Data listing
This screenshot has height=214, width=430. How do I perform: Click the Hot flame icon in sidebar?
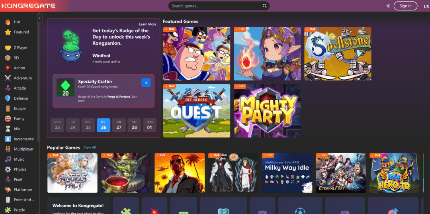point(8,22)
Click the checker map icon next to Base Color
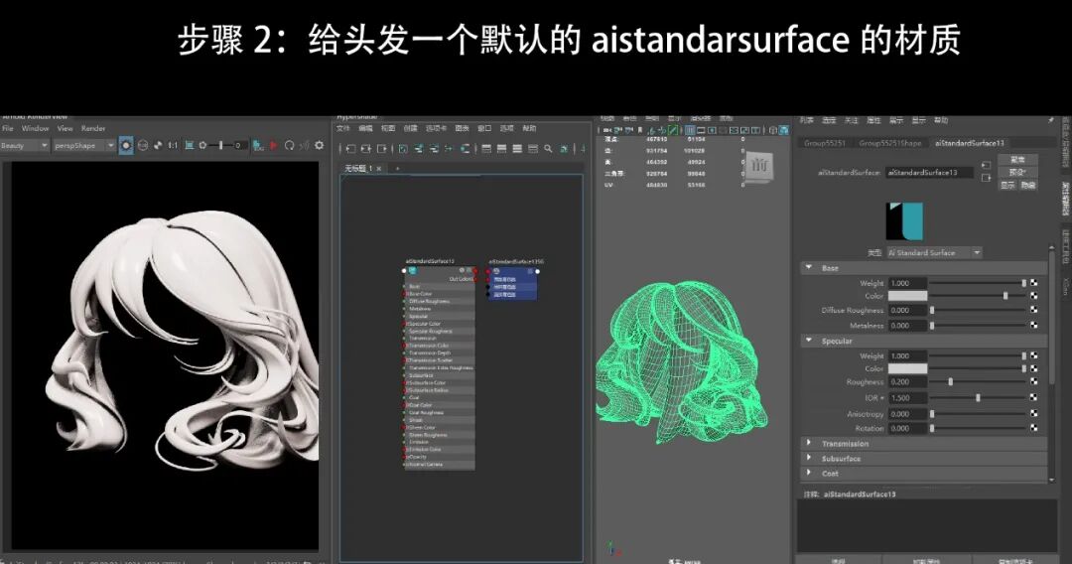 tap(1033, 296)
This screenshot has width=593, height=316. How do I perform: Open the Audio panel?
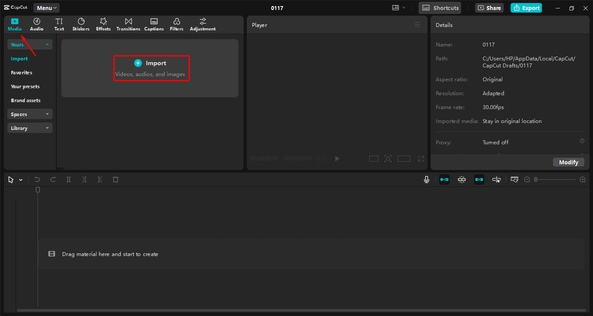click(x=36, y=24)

▶ _EXERCISE AIM_:
Output the material as a two-column CSV with the headers "query" and "result", one row per item. Put each item's text and its answer in separate quoted fields, replace any line breaks with spaces, and leave out the pictures.

▶ _TASK SOLUTION_:
query,result
"This screenshot has height=214, width=430. How do I perform: Click the Hot flame icon in sidebar?","point(8,22)"
"Click the checker map icon next to Base Color","tap(1033, 296)"
"This screenshot has width=593, height=316. How do I perform: Open the Audio panel?","click(x=36, y=24)"